In 1959, while in Los Angeles , she became a regular vocalist on The
Steve Allen Show. Her exposure on the Allen show led to the recording
of her first solo LP for United Artist Records, an entire album of songs
written by Steve Allen entitled Stevelreneo. The same year, she cut
the LP The Band And I, with the Herb Pomeroy Orchestra, working with
legendary saxophonist and arranger Al Cohn.
Next, she became
the featured vocalist with Shelly Manne and his Men, a popular leader of 'West
Coast cool jazz'. She also appeared solo at the Stardust Hotel in Las Vegas . By 1961, Irene and her husband, Joe, had
relocated to Tarzana , California , a small suburb of Los Angeles where their daughter, Jodi was born. Their
second daughter, Melissa, followed. She limited her yearly out of town
performances to a half-dozen choice engagements around the country, in order to
spend time with her family.
Throughout her
career, she felt like she had been born too late, and had just missed the
height of the Big Band Era. She recalled, ‘When I was in high school, I bought
every Woody Herman and Stan Kenton record that came out. June Christy seemed to
be in the greatest spot in life, and gave me my first inspiration. I'm sorry I
missed hearing some of the really good big bands around earlier, like Jimmie
Lunceford's and Billy Eckstine's, and Dizzy Gillespie's first band.’
‘Now when I'm old
enough to appreciate them, almost all the really good bands are gone.’ She
named a few of her other favorite singers as being Peggy Lee, Sarah Vaughn, Dinah
Washington and Helen Merrill.
Although she could
swing with the best of them, she thought of herself as primarily a ballad
singer. ‘I love to sing ballads more than anything, and consequently I know
three times more ballads as 'up' tunes. I dig tunes that have a warm laziness
about them.’ Jazz vocalist Carmen McRae who, talking about Irene, said, ‘Besides
being a marvelous singer, Irene has great taste in tunes. In fact, I've 'stolen
quite a few from her!’
In 1964, she sang
on Laurindo Almeida's Grammy© Award-winning album, Guitar From Ipanema. The following year, she recorded an album of
her own, called Wonderful Life, on the small Mainstream label. In addition to
her usual choice of great songs, unfortunately, the company insisted that she
record three tunes aimed at the Top 40 'teen' market. On these songs, she seems
like a fish out of water. Nothing came of the attempt to make her more
'commercial,’ and the songs stand as the only blemish on her recorded output of
classy material.
Ten years passed before
she recorded again. She continued to perform regularly at jazz clubs around the
country. By the mid 70's, her relationship with her husband, Joe, had begun to
deteriorate and shortly after their divorce, she met a Los Angeles disc jockey named Dennis Smith. ‘They got
along wonderfully and really hit it off right from the start,’ her brother, Roy
Kral recalls. ‘Dennis was the best thing that could have happened to her. It
was his love and warmth, and his protection, and his caring for her that
brought out this wonderful sound from her, at the time. Before that, her vocal
tone had been a little more strident. Her relationship with Dennis brought all
this warmth out of her, and that really showed in her singing on the Where
Is Love album.’
Where Is Love was released in 1975 on the Choice label.

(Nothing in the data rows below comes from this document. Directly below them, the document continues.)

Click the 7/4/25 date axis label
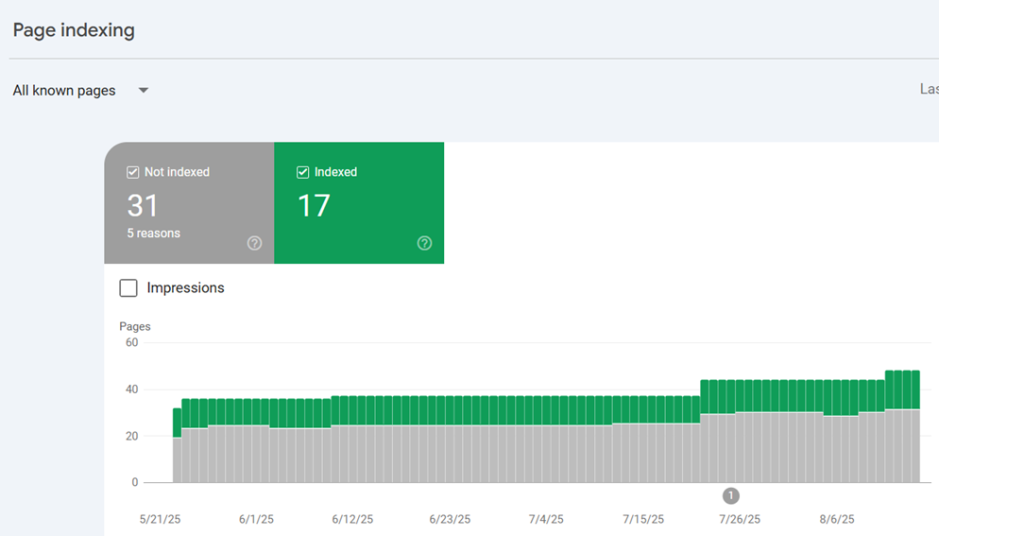point(545,519)
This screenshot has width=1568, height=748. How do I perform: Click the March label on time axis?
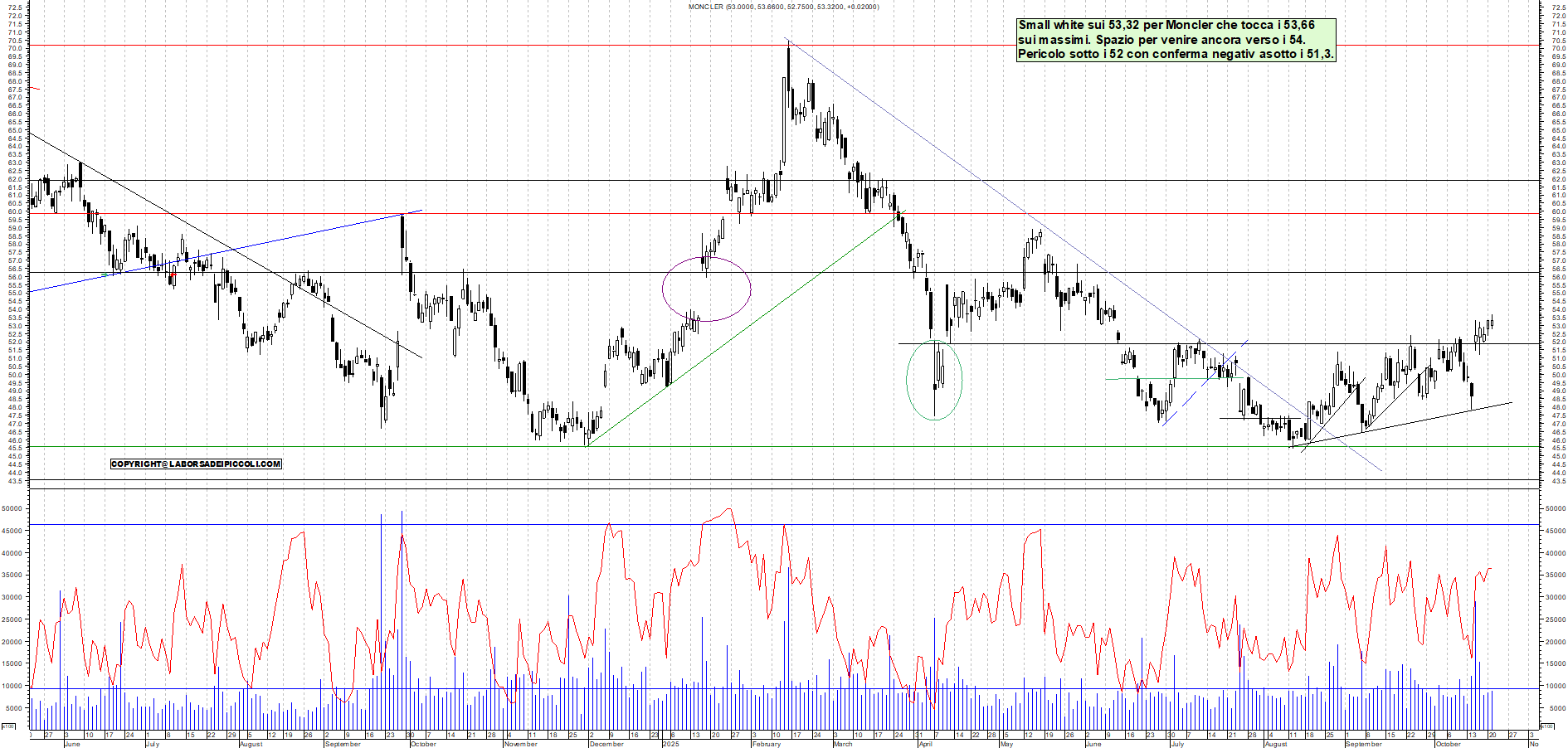(x=843, y=744)
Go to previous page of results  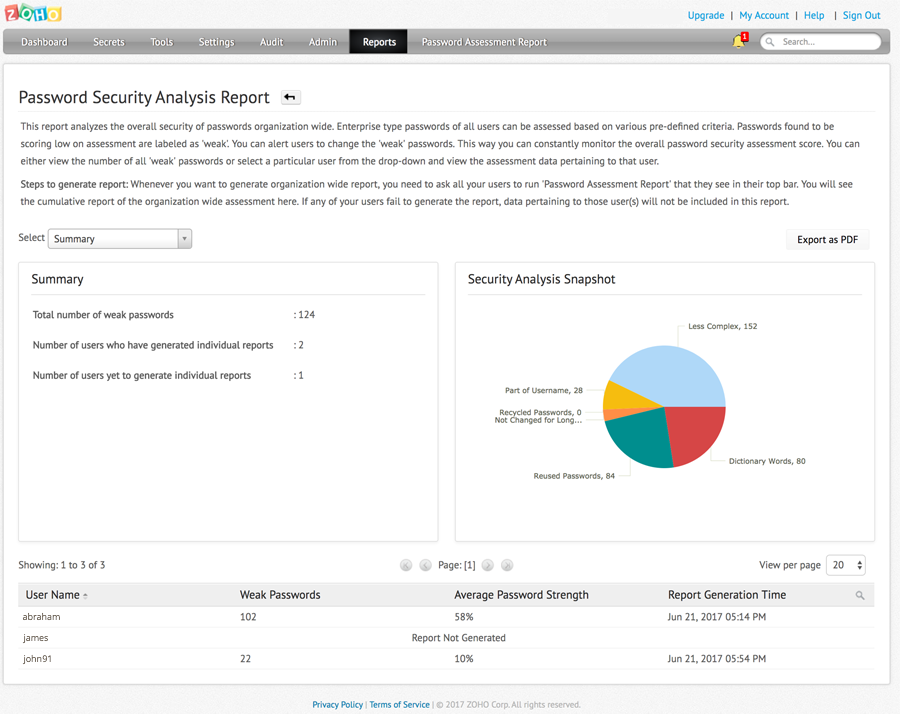(425, 565)
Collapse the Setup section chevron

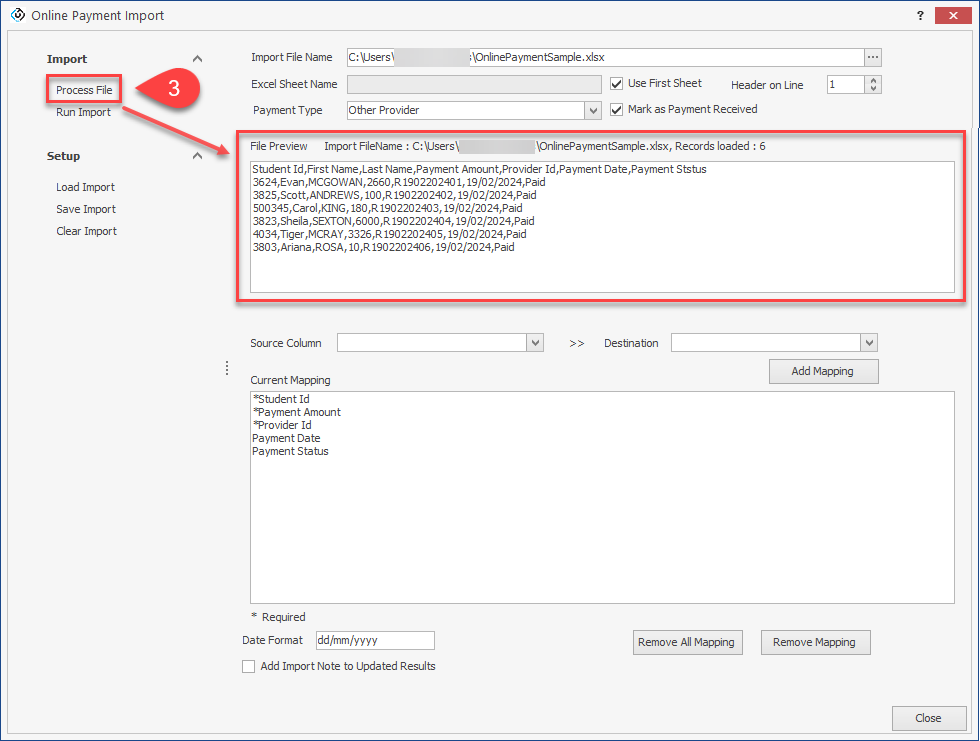click(197, 156)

On this album of solely ballads, she is accompanied by just piano, thoughtfully
played by Alan Broadbent. The material is so laid back,
it almost stands still. In the liner notes, she wrote, ‘This is meant to be
heard only during that quiet time of the day, preferably with someone you love,
when you can sink into your favorite chair, close your eyes and let in no
outside thoughts to detract.’
In her 1984 book
on women in jazz, Stormy Weather, Linda Dahl wrote: ‘Irene Kral had a lovely,
resonant voice with a discreet vibrato, flawless diction and intonation, and a
slight, attractive nasality and shaping of phrases that resembled Carmen
McRae's. But where McRae's readings tend to the astringent, Kral's melt like butter.
She was a master of quiet understatement and good taste.’
Her album, Kral
Space, was released in 1977, and was a welcome return to the swinging
trio sound of her earlier efforts. The album brought together the songs of
contemporary jazz songwriters like Dave Frishberg and Bob Dorough, as well as Cole
Porter and Jerome Kern. Kral Space was nominated for a
Grammy© for Best Jazz Vocal performance.
The following
year, another quiet album of voice and piano, Gentle Rain was released.
Again she was nominated for a Grammy© for her work. Both years, she lost the
award to her good friend Al Jarreau. Downbeat
Magazine, in its' review of Gentle Rain, had this to say about
her voice: ‘Irene Kral is one of today's most engaging vocalists. Though she
doesn't possess a great natural instrument, Kral projects intelligence and
emotional depth. This gives her performance a worldly dimension akin to that of
Tony Bennett and Frank Sinatra.’
Jazz
singer/songwriter/pianist Dave Frishberg remembers, ‘Irene had a definite direction in her
singing. I accompanied her many times as I've done for other singers. Usually,
when you accompany a singer, there are times when the piano player can lead the
singer into different directions. With Irene, she definitely led you and you followed.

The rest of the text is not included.